PS: Twitter and Facebook have been awash with tips and encouragement to help me with my writer's block (which, thankfully, has gone for now) and I will Storify all the advice in due course as my way of saying thanks to the "great good place" that is my social media reality.

  

Saturday, 3 August 2013

Writing to an outline and #tweetingmythesis

Where I road test outlining a chapter and writing the paragraphs. The following is a little bit auto-ethnographic and a little bit meta-cognitive.

  1. Last week I wrote my methodology outline by deconstructing the methodology chapter of a completed dissertation. I don't know why the methodology chapter made more sense to me at this stage in my thesis but golly I'm glad it did.
  2. I had a bit of trouble getting going this week so decided to do some reading to find inspiration.
  3. Looking at the language of methodology in the literature over brekky. Getting in the head space. #tweetingmythesis
  4. No matter how many times I read an article, there is always something new to be found. At the moment I am focusing on completing my draft by Christmas. How researchers in my field phrase their findings and ideas has been of particular interest of late.
  5. It's amazing the different things you notice each time you read the literature. This time efficiency in language #tweetingmythesis
  6. I like working with tables.  The outline style I developed is broken down into single paragraphs. I extracted the content of each paragraph from the theses I have read. I also noted the literature referenced in each paragraph.

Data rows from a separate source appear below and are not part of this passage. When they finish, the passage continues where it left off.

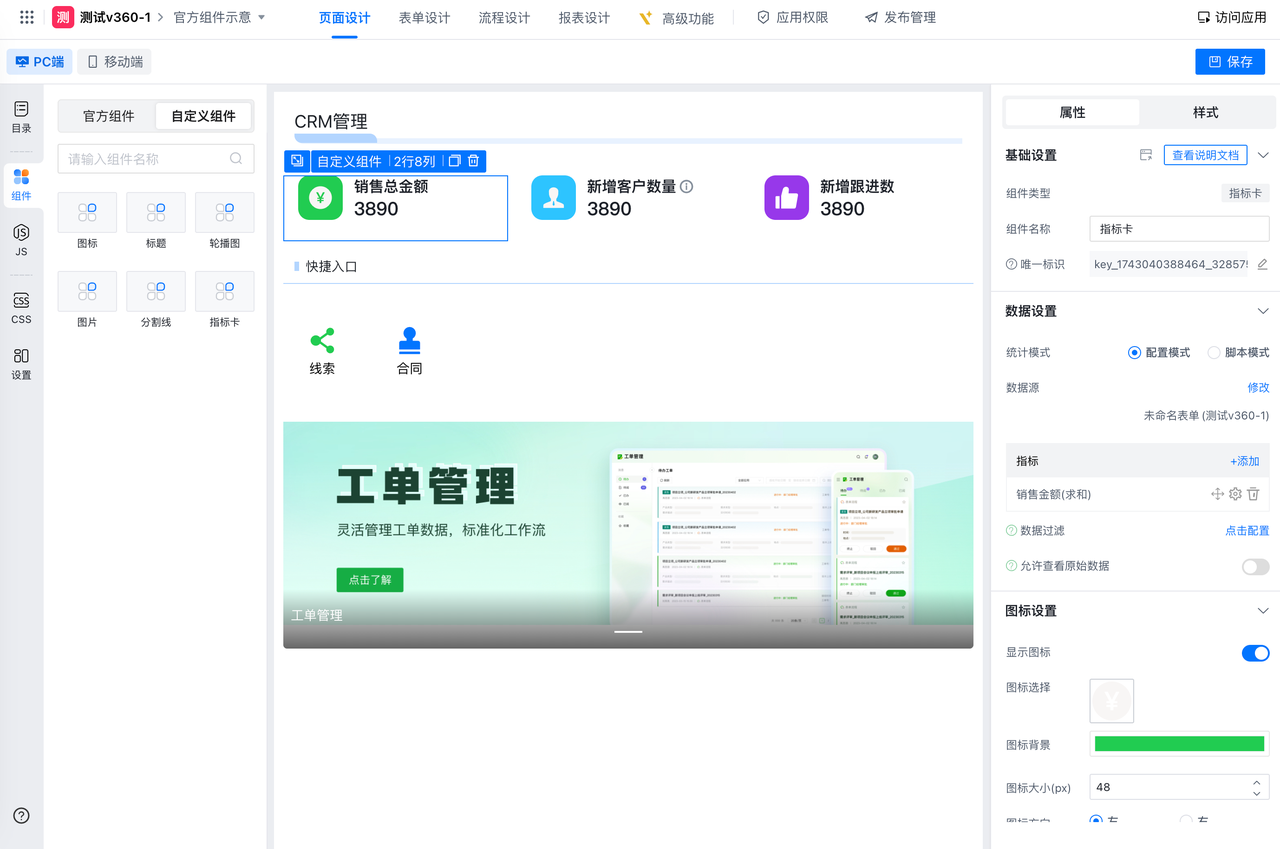This screenshot has height=849, width=1280.
Task: Edit the unique identifier with pencil icon
Action: pos(1262,265)
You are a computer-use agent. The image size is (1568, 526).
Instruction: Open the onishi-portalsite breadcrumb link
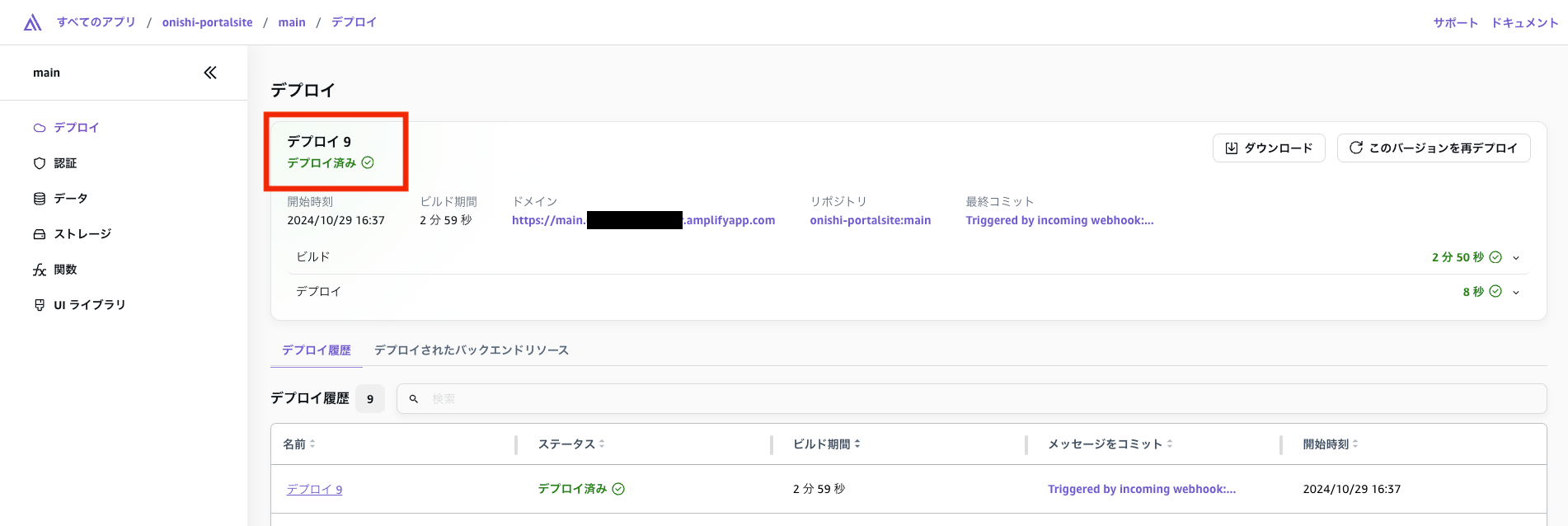point(207,22)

    My lifestyle dictates I rarely have long periods of time to write. This outline style allows me to approach the methodology chapter piecemeal. I can write a paragraph (any paragraph) whenever I get a moment. I start by re-reading the literature to get a gist of the paragraph and go from there. 
  7. I am committed to just writing the paragraphs at the moment. When they are all written, I'll extract them from the outline and re-order to suit the needs of my methodology. Too often I get distracted by linking sentences. I'm usually so desperate to make the flow work that the process becomes counter-productive. Writing any old paragraph at any time is a bit more like free writing. It frees my mind from overall structure so I can just concentrate on the meaning of each individual paragraph.
  8. Can see a change needed in my outline but its a distraction. Need to write paragraphs. Order comes later #tweetingmythesis #PhDchat#socphd
  9. I quite like using the pomodoro techinique (road tested in a previous #tweetingmythesis). It is not quite working with the outline method so I have made some modifications. Instead of sticking to the strict 25 minutes writing and 3-5 minute break, I write a paragraph and then have a break. 
  10. #Pomodoro isn't working today. Having a rest after every paragraph inserted into my outline. 5 paragraphs down#tweetingmythesis #PhDchat
  11. I haven't finished my methodology chapter. I envisage it will be the star of #tweetingmythesis for a couple more weeks. I feel this technique, recommended by Studious Jenn (@mystudiouslife) will be a stalwart addition to my academic writing (#acwri) repertoire.

    If you have any feedback, comments, recommendations, corrections, I am all ears and thank you in advance. 

    I am also keen to road test some more #acwri techniques. Make a recommendation. I still have a long way to go and less and less time to get there so willing to try anything.